To ask the Secretary of State for International Development what measures her Department has taken to encourage tropical nations to maintain the size and diversity of their rain forests. [58715]

Clare Short

My Department's aim is the elimination of poverty through the promotion of sustainable development, including conservation of the environment. Our approach towards the conservation of rain forests and the problem of deforestation is to support work with our country partners bilaterally and multilaterally to improve management of forest resources in ways that lead to a range of benefits to poor communities as well as helping to secure the global environmental benefits that forests offer. These activities positively encourage partner countries to protect and maintain the size and diversity of their forests.

Our approach to forests, encompasses a wide range of interventions from policy and sector planning, institutional development, education and training, through to forest information systems, forest management, forest conservation and research. The current portfolio of projects represents a commitment of £128 million.

In the past year, DFID has also supported a number of important new initiatives, for example: a grant of £3 million to the Guyana Sustainable Human Development Project, which will benefit forest-dependent communities encircling the Iwokrama Rain Forest. a grant of £2 million to the UNDP's Global Programme on Forests: Forest Management to Support Sustainable Livelihoods Project, which will promote public and private sector partnerships for sustainable forest management. a grant of £400,000 to the FRA 2000 project-FAO's global assessment of the status and condition of forest resources.

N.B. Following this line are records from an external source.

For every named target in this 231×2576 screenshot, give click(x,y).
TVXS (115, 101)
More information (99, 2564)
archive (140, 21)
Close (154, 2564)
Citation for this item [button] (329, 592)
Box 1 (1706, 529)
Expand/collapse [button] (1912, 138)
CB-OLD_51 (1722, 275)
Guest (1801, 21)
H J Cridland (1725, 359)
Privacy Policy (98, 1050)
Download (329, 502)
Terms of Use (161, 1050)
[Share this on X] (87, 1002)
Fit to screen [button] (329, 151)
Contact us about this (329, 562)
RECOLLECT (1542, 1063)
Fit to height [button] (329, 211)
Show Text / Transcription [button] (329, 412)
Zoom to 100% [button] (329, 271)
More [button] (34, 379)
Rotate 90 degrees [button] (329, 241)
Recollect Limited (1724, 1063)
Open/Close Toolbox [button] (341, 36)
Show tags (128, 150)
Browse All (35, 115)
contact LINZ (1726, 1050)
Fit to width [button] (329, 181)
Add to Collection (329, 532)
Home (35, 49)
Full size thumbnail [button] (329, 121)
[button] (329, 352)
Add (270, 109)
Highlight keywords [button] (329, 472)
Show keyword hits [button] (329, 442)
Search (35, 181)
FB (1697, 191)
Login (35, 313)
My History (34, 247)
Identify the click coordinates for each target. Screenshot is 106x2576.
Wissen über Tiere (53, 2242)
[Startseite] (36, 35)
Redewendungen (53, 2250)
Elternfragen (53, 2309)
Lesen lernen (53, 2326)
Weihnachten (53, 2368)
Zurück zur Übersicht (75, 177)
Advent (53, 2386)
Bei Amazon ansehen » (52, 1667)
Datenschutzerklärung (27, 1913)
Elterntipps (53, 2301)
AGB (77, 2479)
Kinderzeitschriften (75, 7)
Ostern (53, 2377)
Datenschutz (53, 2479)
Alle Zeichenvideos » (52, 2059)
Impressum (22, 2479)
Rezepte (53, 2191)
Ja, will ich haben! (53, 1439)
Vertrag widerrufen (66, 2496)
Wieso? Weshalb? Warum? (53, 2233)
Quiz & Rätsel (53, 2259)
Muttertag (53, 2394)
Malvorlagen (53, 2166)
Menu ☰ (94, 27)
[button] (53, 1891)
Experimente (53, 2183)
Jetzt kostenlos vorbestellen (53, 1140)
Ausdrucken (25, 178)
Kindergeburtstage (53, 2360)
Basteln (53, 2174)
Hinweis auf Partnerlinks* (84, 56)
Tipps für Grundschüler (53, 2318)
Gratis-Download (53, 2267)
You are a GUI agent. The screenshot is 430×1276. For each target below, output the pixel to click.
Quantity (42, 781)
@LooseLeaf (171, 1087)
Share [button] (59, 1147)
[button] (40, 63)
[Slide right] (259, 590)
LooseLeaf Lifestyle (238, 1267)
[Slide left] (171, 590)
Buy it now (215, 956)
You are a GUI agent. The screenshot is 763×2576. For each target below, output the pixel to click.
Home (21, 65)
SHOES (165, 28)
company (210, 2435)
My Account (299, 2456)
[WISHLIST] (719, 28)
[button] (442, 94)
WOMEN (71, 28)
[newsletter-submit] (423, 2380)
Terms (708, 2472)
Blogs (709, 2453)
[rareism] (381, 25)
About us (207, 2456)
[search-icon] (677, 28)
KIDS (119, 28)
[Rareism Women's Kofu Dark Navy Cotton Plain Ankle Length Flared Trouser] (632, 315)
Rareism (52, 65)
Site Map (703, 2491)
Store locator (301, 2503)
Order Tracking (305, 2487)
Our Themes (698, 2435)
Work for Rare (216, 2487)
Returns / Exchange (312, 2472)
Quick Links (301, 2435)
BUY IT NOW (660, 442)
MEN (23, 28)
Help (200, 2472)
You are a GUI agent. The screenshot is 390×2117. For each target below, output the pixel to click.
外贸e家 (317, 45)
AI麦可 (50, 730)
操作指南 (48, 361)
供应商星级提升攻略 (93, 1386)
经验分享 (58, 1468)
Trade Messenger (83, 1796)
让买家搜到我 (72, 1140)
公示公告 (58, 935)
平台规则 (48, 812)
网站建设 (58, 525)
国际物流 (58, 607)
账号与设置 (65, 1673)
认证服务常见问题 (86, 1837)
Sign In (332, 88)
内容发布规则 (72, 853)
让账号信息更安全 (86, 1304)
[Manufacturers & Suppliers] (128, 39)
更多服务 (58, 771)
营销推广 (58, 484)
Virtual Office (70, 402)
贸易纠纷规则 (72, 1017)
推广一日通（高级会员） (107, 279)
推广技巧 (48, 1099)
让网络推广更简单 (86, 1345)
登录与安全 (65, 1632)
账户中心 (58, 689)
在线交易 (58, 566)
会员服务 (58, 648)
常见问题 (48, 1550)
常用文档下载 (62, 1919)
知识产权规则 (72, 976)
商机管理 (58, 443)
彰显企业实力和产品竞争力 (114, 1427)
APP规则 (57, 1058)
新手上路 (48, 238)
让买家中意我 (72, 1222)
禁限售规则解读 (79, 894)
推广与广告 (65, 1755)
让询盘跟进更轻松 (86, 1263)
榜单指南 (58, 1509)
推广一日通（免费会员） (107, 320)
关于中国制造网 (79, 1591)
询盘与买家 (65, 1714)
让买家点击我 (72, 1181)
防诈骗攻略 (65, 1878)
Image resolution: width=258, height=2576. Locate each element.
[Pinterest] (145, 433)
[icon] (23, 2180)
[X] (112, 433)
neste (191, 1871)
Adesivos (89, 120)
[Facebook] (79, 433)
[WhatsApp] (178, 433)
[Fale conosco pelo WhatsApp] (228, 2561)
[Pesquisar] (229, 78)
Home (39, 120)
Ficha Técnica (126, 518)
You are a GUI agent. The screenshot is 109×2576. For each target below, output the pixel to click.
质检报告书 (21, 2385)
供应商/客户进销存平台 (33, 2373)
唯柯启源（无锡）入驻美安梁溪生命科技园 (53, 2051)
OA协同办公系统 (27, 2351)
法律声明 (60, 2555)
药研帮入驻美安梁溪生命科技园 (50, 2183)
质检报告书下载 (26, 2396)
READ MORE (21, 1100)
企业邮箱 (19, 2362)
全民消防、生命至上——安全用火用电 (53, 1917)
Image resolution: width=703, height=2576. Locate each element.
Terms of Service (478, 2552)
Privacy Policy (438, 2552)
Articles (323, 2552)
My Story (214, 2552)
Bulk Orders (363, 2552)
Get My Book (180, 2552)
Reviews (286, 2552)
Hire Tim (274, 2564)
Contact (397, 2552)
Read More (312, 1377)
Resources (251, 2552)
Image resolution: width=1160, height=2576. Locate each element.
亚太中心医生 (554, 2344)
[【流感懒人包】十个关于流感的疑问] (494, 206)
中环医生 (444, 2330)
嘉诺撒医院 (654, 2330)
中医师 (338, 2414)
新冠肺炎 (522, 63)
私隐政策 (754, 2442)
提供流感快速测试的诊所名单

DFID also played an active part in the development and implementation of the Action Programme on Forests which was approved by Foreign Ministers and endorsed by Heads of Government at the G8 Birmingham Summit. This commits G8 Members to a range of specific measures at domestic and international levels designed to support sustainable forest management. DFID is also actively involved in the UN Intergovernmental Forum on Forests, whose remit is to promote and facilitate the implementation of the Intergovernmental Panel on Forests (IPF) proposals for action, and reviewing, monitoring and reporting on progress in the management, conservation and sustainable development of all types of forests. The UNDP Global Programme on Forests to which DFID has provided a substantial contribution will concentrate on the implementation of the IPF' s proposals for action. DFID also continues to support the work of the International Tropical Timber Organisation, which is dedicated to promoting the conservation, sustainable management and rational utilisation and trade of the world's tropical forest resources, through international co-operation.

Details of my Department's forestry activities are set out in our publications: forests MATTER and our DFID Forestry Sector Projects, both of which are in the Library of the House and are available from DFID' s Environment Policy Department.